Items listed in a dataset

- - - - -

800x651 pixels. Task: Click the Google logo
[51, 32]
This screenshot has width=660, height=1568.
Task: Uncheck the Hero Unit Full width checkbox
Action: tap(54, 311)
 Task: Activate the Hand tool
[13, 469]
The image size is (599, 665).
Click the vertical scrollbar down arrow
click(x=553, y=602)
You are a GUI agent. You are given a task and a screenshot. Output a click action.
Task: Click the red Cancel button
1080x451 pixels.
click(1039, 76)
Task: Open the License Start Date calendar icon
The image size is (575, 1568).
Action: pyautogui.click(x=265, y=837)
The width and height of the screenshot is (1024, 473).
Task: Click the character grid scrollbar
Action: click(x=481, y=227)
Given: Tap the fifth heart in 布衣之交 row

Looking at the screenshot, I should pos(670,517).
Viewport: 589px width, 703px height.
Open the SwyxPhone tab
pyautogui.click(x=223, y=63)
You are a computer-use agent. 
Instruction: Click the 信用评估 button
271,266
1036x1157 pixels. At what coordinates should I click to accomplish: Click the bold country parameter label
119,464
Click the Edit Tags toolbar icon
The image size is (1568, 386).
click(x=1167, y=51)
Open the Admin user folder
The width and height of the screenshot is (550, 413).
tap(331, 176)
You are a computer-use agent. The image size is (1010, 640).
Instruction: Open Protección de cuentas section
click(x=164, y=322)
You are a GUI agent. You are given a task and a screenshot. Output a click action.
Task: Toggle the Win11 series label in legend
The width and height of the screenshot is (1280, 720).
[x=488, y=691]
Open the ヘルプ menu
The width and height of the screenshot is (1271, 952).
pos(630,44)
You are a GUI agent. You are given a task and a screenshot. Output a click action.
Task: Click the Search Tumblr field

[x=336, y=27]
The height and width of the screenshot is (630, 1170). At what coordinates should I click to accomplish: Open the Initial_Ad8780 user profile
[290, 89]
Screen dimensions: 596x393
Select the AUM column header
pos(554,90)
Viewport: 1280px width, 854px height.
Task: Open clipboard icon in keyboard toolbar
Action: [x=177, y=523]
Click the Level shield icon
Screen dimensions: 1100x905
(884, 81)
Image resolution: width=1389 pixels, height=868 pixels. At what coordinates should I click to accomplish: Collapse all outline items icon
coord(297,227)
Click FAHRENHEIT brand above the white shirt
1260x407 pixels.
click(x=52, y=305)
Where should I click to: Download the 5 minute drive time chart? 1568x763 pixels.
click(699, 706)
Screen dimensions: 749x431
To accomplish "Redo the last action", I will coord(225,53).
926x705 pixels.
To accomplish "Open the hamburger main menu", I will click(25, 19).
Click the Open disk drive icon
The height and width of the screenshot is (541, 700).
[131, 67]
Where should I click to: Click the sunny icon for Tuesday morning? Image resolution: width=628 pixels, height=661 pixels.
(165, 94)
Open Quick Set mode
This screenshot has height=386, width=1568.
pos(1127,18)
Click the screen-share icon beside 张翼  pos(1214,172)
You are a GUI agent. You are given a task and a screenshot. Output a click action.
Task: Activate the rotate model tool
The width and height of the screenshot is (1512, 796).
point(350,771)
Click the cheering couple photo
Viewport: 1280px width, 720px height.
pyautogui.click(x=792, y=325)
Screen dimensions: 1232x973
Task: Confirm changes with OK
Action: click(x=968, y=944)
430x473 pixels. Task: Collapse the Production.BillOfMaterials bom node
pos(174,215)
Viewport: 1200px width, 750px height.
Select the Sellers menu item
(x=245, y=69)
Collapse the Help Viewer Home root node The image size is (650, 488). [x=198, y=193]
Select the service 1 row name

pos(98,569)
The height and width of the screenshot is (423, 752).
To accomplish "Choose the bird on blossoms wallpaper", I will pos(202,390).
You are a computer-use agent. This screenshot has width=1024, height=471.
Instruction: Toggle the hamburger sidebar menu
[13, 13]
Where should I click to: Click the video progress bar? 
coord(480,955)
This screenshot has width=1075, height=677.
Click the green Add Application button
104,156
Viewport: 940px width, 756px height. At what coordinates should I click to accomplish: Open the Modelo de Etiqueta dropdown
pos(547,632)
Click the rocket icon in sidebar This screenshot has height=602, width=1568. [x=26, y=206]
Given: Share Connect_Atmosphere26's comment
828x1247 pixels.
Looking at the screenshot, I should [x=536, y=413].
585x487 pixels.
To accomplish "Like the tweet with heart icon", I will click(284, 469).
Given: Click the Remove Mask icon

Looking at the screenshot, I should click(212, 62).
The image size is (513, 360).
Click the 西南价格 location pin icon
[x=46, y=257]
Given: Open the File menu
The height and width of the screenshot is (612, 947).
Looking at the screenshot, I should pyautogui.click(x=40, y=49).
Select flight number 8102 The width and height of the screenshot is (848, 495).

- - - - -

* Brief
Your answer must be the full set of entries, copied exactly.

* Response to this task
800x651 pixels. Task: Click the Google logo
[51, 32]
This screenshot has width=660, height=1568.
Task: Uncheck the Hero Unit Full width checkbox
Action: tap(54, 311)
 Task: Activate the Hand tool
[13, 469]
The image size is (599, 665).
Click the vertical scrollbar down arrow
click(x=553, y=602)
You are a GUI agent. You are given a task and a screenshot. Output a click action.
Task: Click the red Cancel button
1080x451 pixels.
click(1039, 76)
Task: Open the License Start Date calendar icon
The image size is (575, 1568).
Action: pyautogui.click(x=265, y=837)
The width and height of the screenshot is (1024, 473).
Task: Click the character grid scrollbar
Action: click(x=481, y=227)
Given: Tap the fifth heart in 布衣之交 row

Looking at the screenshot, I should pos(670,517).
Viewport: 589px width, 703px height.
Open the SwyxPhone tab
pyautogui.click(x=223, y=63)
You are a computer-use agent. 
Instruction: Click the 信用评估 button
271,266
1036x1157 pixels. At what coordinates should I click to accomplish: Click the bold country parameter label
119,464
Click the Edit Tags toolbar icon
The image size is (1568, 386).
click(x=1167, y=51)
Open the Admin user folder
The width and height of the screenshot is (550, 413).
tap(331, 176)
You are a computer-use agent. The image size is (1010, 640).
Instruction: Open Protección de cuentas section
click(x=164, y=322)
You are a GUI agent. You are given a task and a screenshot. Output a click action.
Task: Toggle the Win11 series label in legend
The width and height of the screenshot is (1280, 720).
[x=488, y=691]
Open the ヘルプ menu
The width and height of the screenshot is (1271, 952).
pos(630,44)
You are a GUI agent. You are given a task and a screenshot. Output a click action.
Task: Click the Search Tumblr field

[x=336, y=27]
The height and width of the screenshot is (630, 1170). At what coordinates should I click to accomplish: Open the Initial_Ad8780 user profile
[290, 89]
Screen dimensions: 596x393
Select the AUM column header
pos(554,90)
Viewport: 1280px width, 854px height.
Task: Open clipboard icon in keyboard toolbar
Action: [x=177, y=523]
Click the Level shield icon
Screen dimensions: 1100x905
(884, 81)
Image resolution: width=1389 pixels, height=868 pixels. At what coordinates should I click to accomplish: Collapse all outline items icon
coord(297,227)
Click FAHRENHEIT brand above the white shirt
1260x407 pixels.
click(x=52, y=305)
Where should I click to: Download the 5 minute drive time chart? 1568x763 pixels.
click(699, 706)
Screen dimensions: 749x431
To accomplish "Redo the last action", I will coord(225,53).
926x705 pixels.
To accomplish "Open the hamburger main menu", I will click(25, 19).
Click the Open disk drive icon
The height and width of the screenshot is (541, 700).
[131, 67]
Where should I click to: Click the sunny icon for Tuesday morning? Image resolution: width=628 pixels, height=661 pixels.
(165, 94)
Open Quick Set mode
This screenshot has height=386, width=1568.
pos(1127,18)
Click the screen-share icon beside 张翼  pos(1214,172)
You are a GUI agent. You are given a task and a screenshot. Output a click action.
Task: Activate the rotate model tool
The width and height of the screenshot is (1512, 796).
point(350,771)
Click the cheering couple photo
Viewport: 1280px width, 720px height.
pyautogui.click(x=792, y=325)
Screen dimensions: 1232x973
Task: Confirm changes with OK
Action: click(x=968, y=944)
430x473 pixels. Task: Collapse the Production.BillOfMaterials bom node
pos(174,215)
Viewport: 1200px width, 750px height.
Select the Sellers menu item
(x=245, y=69)
Collapse the Help Viewer Home root node The image size is (650, 488). [x=198, y=193]
Select the service 1 row name

pos(98,569)
The height and width of the screenshot is (423, 752).
To accomplish "Choose the bird on blossoms wallpaper", I will pos(202,390).
You are a computer-use agent. This screenshot has width=1024, height=471.
Instruction: Toggle the hamburger sidebar menu
[13, 13]
Where should I click to: Click the video progress bar? 
coord(480,955)
This screenshot has width=1075, height=677.
Click the green Add Application button
104,156
Viewport: 940px width, 756px height. At what coordinates should I click to accomplish: Open the Modelo de Etiqueta dropdown
pos(547,632)
Click the rocket icon in sidebar This screenshot has height=602, width=1568. [x=26, y=206]
Given: Share Connect_Atmosphere26's comment
828x1247 pixels.
Looking at the screenshot, I should [x=536, y=413].
585x487 pixels.
To accomplish "Like the tweet with heart icon", I will click(284, 469).
Given: Click the Remove Mask icon

Looking at the screenshot, I should click(212, 62).
The image size is (513, 360).
Click the 西南价格 location pin icon
[x=46, y=257]
Given: Open the File menu
The height and width of the screenshot is (612, 947).
Looking at the screenshot, I should pyautogui.click(x=40, y=49).
Select flight number 8102 The width and height of the screenshot is (848, 495).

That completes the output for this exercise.